EXERCISE AIM: Copy the listing below word for word, leaving out the pictures.

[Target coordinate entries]
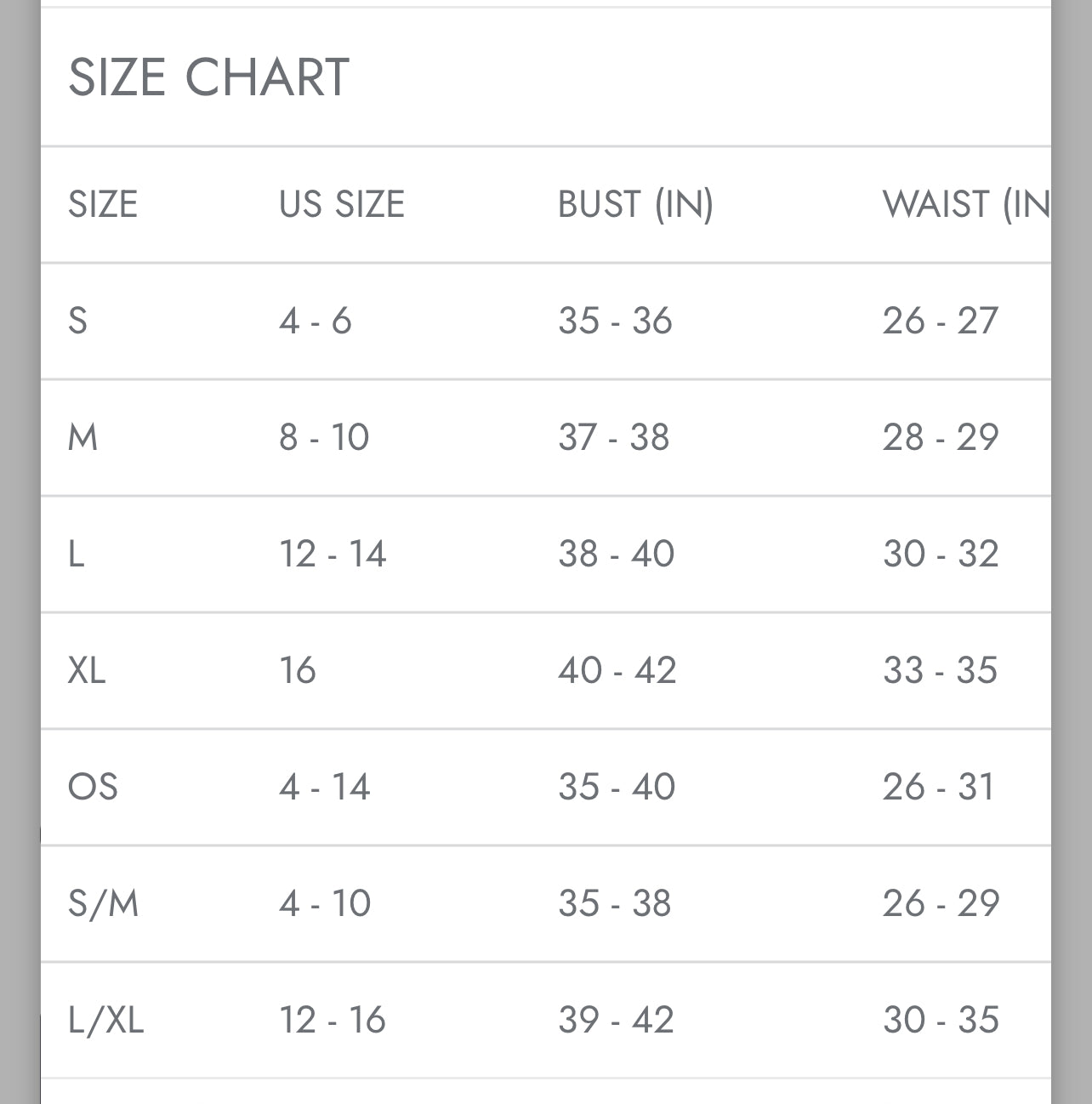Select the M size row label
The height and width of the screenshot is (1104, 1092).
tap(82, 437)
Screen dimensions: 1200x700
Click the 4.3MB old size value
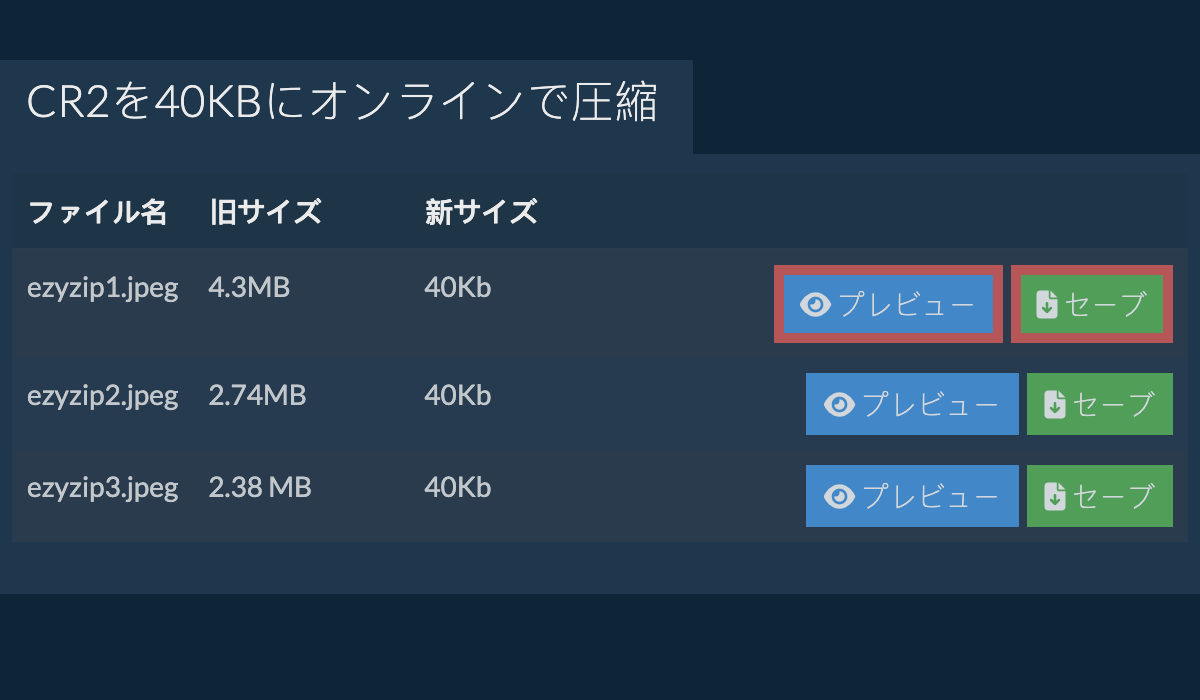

ANSWER FOR THIS EXERCISE:
Select the M size row label
The height and width of the screenshot is (1104, 1092).
tap(82, 437)
Screen dimensions: 1200x700
Click the 4.3MB old size value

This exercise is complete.